WHAT IS ASKED:
Put each line of the material into a numbered list, skipping any blank lines.

-- BEGIN SUPPLIED ENTRIES --

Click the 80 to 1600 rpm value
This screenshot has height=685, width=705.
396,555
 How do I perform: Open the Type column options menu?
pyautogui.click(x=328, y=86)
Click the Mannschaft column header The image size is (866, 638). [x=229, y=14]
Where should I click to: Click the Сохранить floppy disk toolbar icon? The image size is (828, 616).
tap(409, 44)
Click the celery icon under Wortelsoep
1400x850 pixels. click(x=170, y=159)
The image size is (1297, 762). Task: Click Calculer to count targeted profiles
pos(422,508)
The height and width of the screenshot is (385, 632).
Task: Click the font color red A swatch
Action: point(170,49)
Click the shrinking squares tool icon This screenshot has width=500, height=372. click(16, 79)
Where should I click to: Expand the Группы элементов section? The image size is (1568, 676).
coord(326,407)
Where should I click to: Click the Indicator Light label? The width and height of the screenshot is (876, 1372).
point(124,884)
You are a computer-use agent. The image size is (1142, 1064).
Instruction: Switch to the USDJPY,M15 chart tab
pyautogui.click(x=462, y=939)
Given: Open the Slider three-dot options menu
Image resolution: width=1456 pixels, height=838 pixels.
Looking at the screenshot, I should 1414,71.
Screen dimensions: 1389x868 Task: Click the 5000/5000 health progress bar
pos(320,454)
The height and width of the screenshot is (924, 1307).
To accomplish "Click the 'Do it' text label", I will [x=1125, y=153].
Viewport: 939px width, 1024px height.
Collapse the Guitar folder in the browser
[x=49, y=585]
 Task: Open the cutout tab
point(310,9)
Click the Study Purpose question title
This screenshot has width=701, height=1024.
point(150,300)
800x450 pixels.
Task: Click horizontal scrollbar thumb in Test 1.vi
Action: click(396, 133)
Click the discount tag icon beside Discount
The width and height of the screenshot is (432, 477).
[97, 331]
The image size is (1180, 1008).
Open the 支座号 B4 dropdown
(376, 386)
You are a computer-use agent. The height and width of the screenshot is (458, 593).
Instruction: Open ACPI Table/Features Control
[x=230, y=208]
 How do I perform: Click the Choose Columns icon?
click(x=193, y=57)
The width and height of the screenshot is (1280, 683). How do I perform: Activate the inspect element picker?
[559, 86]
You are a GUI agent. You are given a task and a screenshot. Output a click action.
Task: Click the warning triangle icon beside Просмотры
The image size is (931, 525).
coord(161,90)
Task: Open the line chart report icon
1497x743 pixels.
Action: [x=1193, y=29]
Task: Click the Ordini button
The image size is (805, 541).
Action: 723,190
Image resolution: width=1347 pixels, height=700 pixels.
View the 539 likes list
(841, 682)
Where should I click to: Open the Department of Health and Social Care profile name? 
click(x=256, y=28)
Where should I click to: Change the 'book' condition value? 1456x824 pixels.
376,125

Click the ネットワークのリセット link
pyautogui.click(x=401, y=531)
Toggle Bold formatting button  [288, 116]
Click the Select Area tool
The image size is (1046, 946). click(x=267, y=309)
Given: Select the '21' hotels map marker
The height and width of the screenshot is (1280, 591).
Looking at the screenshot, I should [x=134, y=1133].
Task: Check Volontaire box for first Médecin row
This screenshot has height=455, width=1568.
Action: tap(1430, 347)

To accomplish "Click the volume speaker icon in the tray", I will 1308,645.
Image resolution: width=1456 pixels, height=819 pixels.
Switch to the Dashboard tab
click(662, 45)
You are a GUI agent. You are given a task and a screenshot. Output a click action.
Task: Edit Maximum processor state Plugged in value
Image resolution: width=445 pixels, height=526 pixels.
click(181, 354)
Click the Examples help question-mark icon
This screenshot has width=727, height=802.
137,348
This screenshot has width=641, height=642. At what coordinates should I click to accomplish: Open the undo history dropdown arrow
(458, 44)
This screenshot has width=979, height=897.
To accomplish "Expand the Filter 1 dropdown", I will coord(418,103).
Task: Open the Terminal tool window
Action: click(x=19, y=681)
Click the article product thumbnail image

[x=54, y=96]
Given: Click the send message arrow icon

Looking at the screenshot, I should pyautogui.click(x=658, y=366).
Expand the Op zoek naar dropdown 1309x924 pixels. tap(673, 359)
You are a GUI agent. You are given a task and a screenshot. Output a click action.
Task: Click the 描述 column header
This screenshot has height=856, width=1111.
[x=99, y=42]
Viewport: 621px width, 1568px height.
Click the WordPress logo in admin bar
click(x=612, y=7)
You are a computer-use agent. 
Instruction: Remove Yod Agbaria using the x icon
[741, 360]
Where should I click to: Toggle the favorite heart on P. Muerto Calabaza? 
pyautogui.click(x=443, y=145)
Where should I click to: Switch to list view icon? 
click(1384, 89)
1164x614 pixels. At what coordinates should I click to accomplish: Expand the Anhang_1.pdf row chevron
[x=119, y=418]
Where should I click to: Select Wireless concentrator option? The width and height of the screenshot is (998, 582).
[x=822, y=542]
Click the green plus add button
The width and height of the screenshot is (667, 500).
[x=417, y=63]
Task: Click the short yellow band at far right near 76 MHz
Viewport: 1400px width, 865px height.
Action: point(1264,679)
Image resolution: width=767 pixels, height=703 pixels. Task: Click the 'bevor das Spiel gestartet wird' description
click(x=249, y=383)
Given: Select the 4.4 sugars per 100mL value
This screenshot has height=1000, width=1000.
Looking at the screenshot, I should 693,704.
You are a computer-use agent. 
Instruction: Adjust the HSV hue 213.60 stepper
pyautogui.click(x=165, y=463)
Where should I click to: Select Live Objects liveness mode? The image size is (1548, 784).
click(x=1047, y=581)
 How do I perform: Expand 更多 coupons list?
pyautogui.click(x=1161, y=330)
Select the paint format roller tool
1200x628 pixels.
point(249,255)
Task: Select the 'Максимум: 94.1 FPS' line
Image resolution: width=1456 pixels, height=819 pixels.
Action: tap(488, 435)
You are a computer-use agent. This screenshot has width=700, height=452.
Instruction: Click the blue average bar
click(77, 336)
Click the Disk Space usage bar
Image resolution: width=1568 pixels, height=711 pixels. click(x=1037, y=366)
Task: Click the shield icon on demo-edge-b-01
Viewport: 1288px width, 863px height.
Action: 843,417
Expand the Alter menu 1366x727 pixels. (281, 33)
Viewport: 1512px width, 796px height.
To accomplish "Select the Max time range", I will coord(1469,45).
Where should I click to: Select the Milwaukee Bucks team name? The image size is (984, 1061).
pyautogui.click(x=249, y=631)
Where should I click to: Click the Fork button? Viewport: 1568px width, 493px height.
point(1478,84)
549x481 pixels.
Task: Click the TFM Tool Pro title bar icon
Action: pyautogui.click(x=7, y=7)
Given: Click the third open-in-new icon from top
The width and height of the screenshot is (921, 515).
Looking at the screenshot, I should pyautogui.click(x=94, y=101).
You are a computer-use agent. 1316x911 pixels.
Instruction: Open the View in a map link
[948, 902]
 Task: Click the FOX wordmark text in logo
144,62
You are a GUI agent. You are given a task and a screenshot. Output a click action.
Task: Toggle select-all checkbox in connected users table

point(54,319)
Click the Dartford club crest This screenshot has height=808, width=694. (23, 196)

-- END SUPPLIED ENTRIES --

TASK RESPONSE:
1. Click the 80 to 1600 rpm value
2. This screenshot has height=685, width=705.
3. 396,555
4.  How do I perform: Open the Type column options menu?
5. pyautogui.click(x=328, y=86)
6. Click the Mannschaft column header The image size is (866, 638). [x=229, y=14]
7. Where should I click to: Click the Сохранить floppy disk toolbar icon? The image size is (828, 616).
8. tap(409, 44)
9. Click the celery icon under Wortelsoep
10. 1400x850 pixels. click(x=170, y=159)
11. The image size is (1297, 762). Task: Click Calculer to count targeted profiles
12. pos(422,508)
13. The height and width of the screenshot is (385, 632).
14. Task: Click the font color red A swatch
15. Action: point(170,49)
16. Click the shrinking squares tool icon This screenshot has width=500, height=372. click(16, 79)
17. Where should I click to: Expand the Группы элементов section? The image size is (1568, 676).
18. coord(326,407)
19. Where should I click to: Click the Indicator Light label? The width and height of the screenshot is (876, 1372).
20. point(124,884)
21. You are a computer-use agent. The image size is (1142, 1064).
22. Instruction: Switch to the USDJPY,M15 chart tab
23. pyautogui.click(x=462, y=939)
24. Given: Open the Slider three-dot options menu
25. Image resolution: width=1456 pixels, height=838 pixels.
26. Looking at the screenshot, I should 1414,71.
27. Screen dimensions: 1389x868 Task: Click the 5000/5000 health progress bar
28. pos(320,454)
29. The height and width of the screenshot is (924, 1307).
30. To accomplish "Click the 'Do it' text label", I will [x=1125, y=153].
31. Viewport: 939px width, 1024px height.
32. Collapse the Guitar folder in the browser
33. [x=49, y=585]
34.  Task: Open the cutout tab
35. point(310,9)
36. Click the Study Purpose question title
37. This screenshot has width=701, height=1024.
38. point(150,300)
39. 800x450 pixels.
40. Task: Click horizontal scrollbar thumb in Test 1.vi
41. Action: click(396, 133)
42. Click the discount tag icon beside Discount
43. The width and height of the screenshot is (432, 477).
44. [97, 331]
45. The image size is (1180, 1008).
46. Open the 支座号 B4 dropdown
47. (376, 386)
48. You are a computer-use agent. The height and width of the screenshot is (458, 593).
49. Instruction: Open ACPI Table/Features Control
50. [x=230, y=208]
51.  How do I perform: Click the Choose Columns icon?
52. click(x=193, y=57)
53. The width and height of the screenshot is (1280, 683). How do I perform: Activate the inspect element picker?
54. [559, 86]
55. You are a GUI agent. You are given a task and a screenshot. Output a click action.
56. Task: Click the warning triangle icon beside Просмотры
57. The image size is (931, 525).
58. coord(161,90)
59. Task: Open the line chart report icon
60. 1497x743 pixels.
61. Action: [x=1193, y=29]
62. Task: Click the Ordini button
63. The image size is (805, 541).
64. Action: 723,190
65. Image resolution: width=1347 pixels, height=700 pixels.
66. View the 539 likes list
67. (841, 682)
68. Where should I click to: Open the Department of Health and Social Care profile name? 
69. click(x=256, y=28)
70. Where should I click to: Change the 'book' condition value? 1456x824 pixels.
71. 376,125
72. Click the ネットワークのリセット link
73. pyautogui.click(x=401, y=531)
74. Toggle Bold formatting button  [288, 116]
75. Click the Select Area tool
76. The image size is (1046, 946). click(x=267, y=309)
77. Given: Select the '21' hotels map marker
78. The height and width of the screenshot is (1280, 591).
79. Looking at the screenshot, I should [x=134, y=1133].
80. Task: Check Volontaire box for first Médecin row
81. This screenshot has height=455, width=1568.
82. Action: tap(1430, 347)
83. To accomplish "Click the volume speaker icon in the tray", I will 1308,645.
84. Image resolution: width=1456 pixels, height=819 pixels.
85. Switch to the Dashboard tab
86. click(662, 45)
87. You are a GUI agent. You are given a task and a screenshot. Output a click action.
88. Task: Edit Maximum processor state Plugged in value
89. Image resolution: width=445 pixels, height=526 pixels.
90. click(181, 354)
91. Click the Examples help question-mark icon
92. This screenshot has width=727, height=802.
93. 137,348
94. This screenshot has width=641, height=642. At what coordinates should I click to accomplish: Open the undo history dropdown arrow
95. (458, 44)
96. This screenshot has width=979, height=897.
97. To accomplish "Expand the Filter 1 dropdown", I will coord(418,103).
98. Task: Open the Terminal tool window
99. Action: click(x=19, y=681)
100. Click the article product thumbnail image
101. [x=54, y=96]
102. Given: Click the send message arrow icon
103. Looking at the screenshot, I should pyautogui.click(x=658, y=366).
104. Expand the Op zoek naar dropdown 1309x924 pixels. tap(673, 359)
105. You are a GUI agent. You are given a task and a screenshot. Output a click action.
106. Task: Click the 描述 column header
107. This screenshot has height=856, width=1111.
108. [x=99, y=42]
109. Viewport: 621px width, 1568px height.
110. Click the WordPress logo in admin bar
111. click(x=612, y=7)
112. You are a computer-use agent. 
113. Instruction: Remove Yod Agbaria using the x icon
114. [741, 360]
115. Where should I click to: Toggle the favorite heart on P. Muerto Calabaza? 
116. pyautogui.click(x=443, y=145)
117. Where should I click to: Switch to list view icon? 
118. click(1384, 89)
119. 1164x614 pixels. At what coordinates should I click to accomplish: Expand the Anhang_1.pdf row chevron
120. [x=119, y=418]
121. Where should I click to: Select Wireless concentrator option? The width and height of the screenshot is (998, 582).
122. [x=822, y=542]
123. Click the green plus add button
124. The width and height of the screenshot is (667, 500).
125. [x=417, y=63]
126. Task: Click the short yellow band at far right near 76 MHz
127. Viewport: 1400px width, 865px height.
128. Action: point(1264,679)
129. Image resolution: width=767 pixels, height=703 pixels. Task: Click the 'bevor das Spiel gestartet wird' description
130. click(x=249, y=383)
131. Given: Select the 4.4 sugars per 100mL value
132. This screenshot has height=1000, width=1000.
133. Looking at the screenshot, I should 693,704.
134. You are a computer-use agent. 
135. Instruction: Adjust the HSV hue 213.60 stepper
136. pyautogui.click(x=165, y=463)
137. Where should I click to: Select Live Objects liveness mode? The image size is (1548, 784).
138. click(x=1047, y=581)
139.  How do I perform: Expand 更多 coupons list?
140. pyautogui.click(x=1161, y=330)
141. Select the paint format roller tool
142. 1200x628 pixels.
143. point(249,255)
144. Task: Select the 'Максимум: 94.1 FPS' line
145. Image resolution: width=1456 pixels, height=819 pixels.
146. Action: tap(488, 435)
147. You are a computer-use agent. This screenshot has width=700, height=452.
148. Instruction: Click the blue average bar
149. click(77, 336)
150. Click the Disk Space usage bar
151. Image resolution: width=1568 pixels, height=711 pixels. click(x=1037, y=366)
152. Task: Click the shield icon on demo-edge-b-01
153. Viewport: 1288px width, 863px height.
154. Action: 843,417
155. Expand the Alter menu 1366x727 pixels. (281, 33)
156. Viewport: 1512px width, 796px height.
157. To accomplish "Select the Max time range", I will coord(1469,45).
158. Where should I click to: Select the Milwaukee Bucks team name? The image size is (984, 1061).
159. pyautogui.click(x=249, y=631)
160. Where should I click to: Click the Fork button? Viewport: 1568px width, 493px height.
161. point(1478,84)
162. 549x481 pixels.
163. Task: Click the TFM Tool Pro title bar icon
164. Action: pyautogui.click(x=7, y=7)
165. Given: Click the third open-in-new icon from top
166. The width and height of the screenshot is (921, 515).
167. Looking at the screenshot, I should pyautogui.click(x=94, y=101).
168. You are a computer-use agent. 1316x911 pixels.
169. Instruction: Open the View in a map link
170. [948, 902]
171.  Task: Click the FOX wordmark text in logo
172. 144,62
173. You are a GUI agent. You are given a task and a screenshot. Output a click action.
174. Task: Toggle select-all checkbox in connected users table
175. point(54,319)
176. Click the Dartford club crest This screenshot has height=808, width=694. (23, 196)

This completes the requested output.